━━ PASSAGE GIVEN

Multiplex filtering by amyjaynethompson · Pull Request #362 · DiamondLightSource/python-dlstbx

amyjaynethompson · 2026-04-28T08:35:21Z

xia2.multiplex has a filtering option built in which can greatly improve data reduction quality. VMXm, in particular, always manually reprocess datasets with xia2.multiplex to turn on these filtering parameters. Therefore, it would be nice to include this as a part of the auto processing infrastructure.

The issue has always been that the filtering can be slow, and this can impede rapid feedback. In xia2, we recently made a new command line program, xia2.multiplex_filtering. This performs the same filtering algorithms on a completed multiplex job. By breaking the algorithm into two separate programs, this would allow for rapid feedback as well as providing a filtered mtz later. This PR attempts to provide trigger/wrappers for such a filtering pipeline.

The cluster number is passed through from multiplex to multiplex_filtering to ensure that it is not triggered on clusters (possible implementation for clusters in the future, but would need slightly different triggering requirements).

As this pipeline relies on a finished multiplex directory (specific files needed that are not user-interesting), checks are done to make sure data is available where expected. This is done using the same delay multipliers as multiplex.

━━━━
━━ RECORDED INFORMATION

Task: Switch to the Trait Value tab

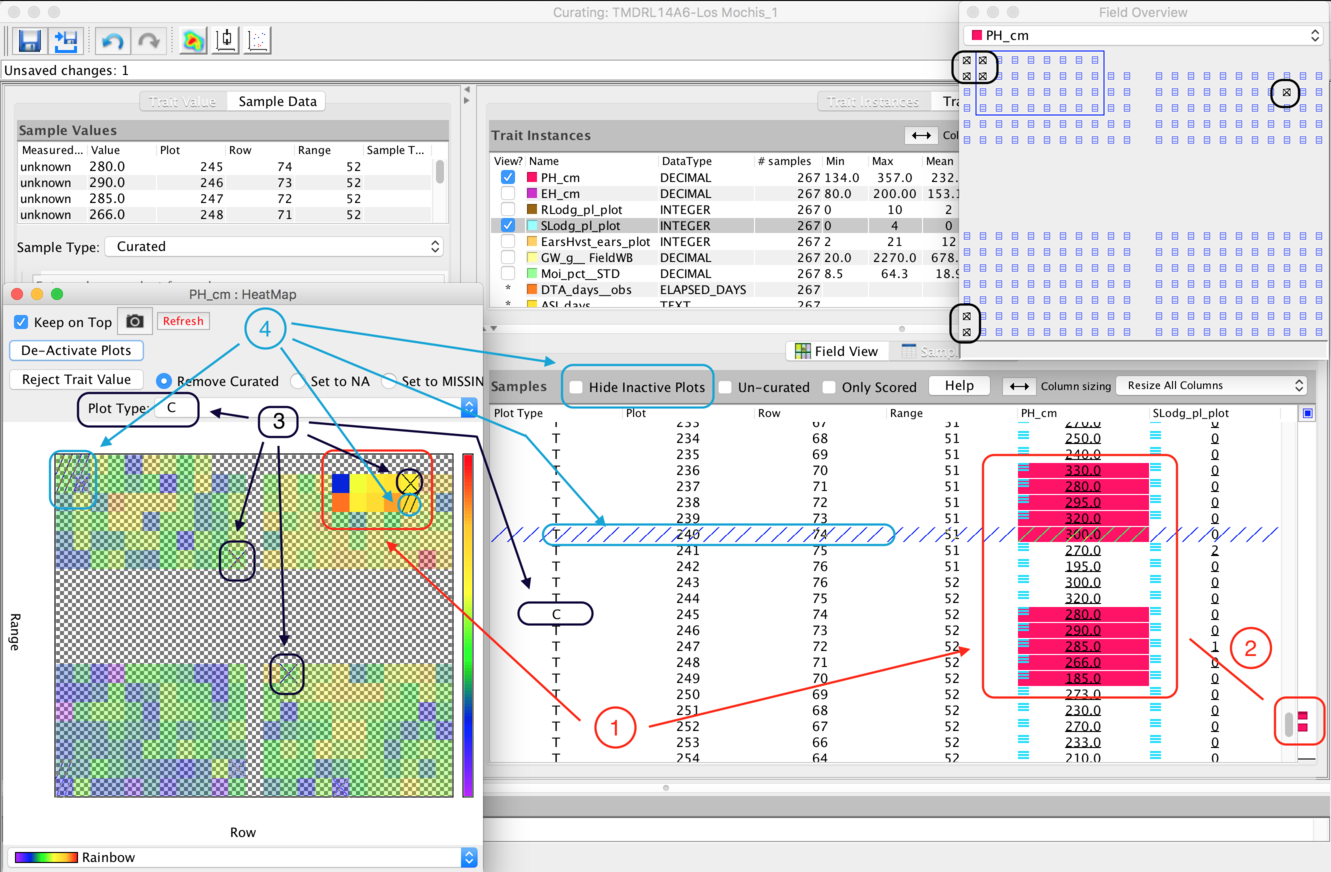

━━━━

§ **REQUIRED WORK**:
Answer these questions using the pull request on multiplex filtering:
(a) Which group always reprocesses datasets manually with xia2.multiplex to turn on the filtering parameters?
(b) What is the name of the new command line program recently made in xia2?
(c) What is passed from multiplex to multiplex_filtering to ensure the filtering is not triggered on clusters?
The material plays no part in this.

§ **EXERCISE SOLUTION**:
(a) VMXm
(b) xia2.multiplex_filtering
(c) The cluster number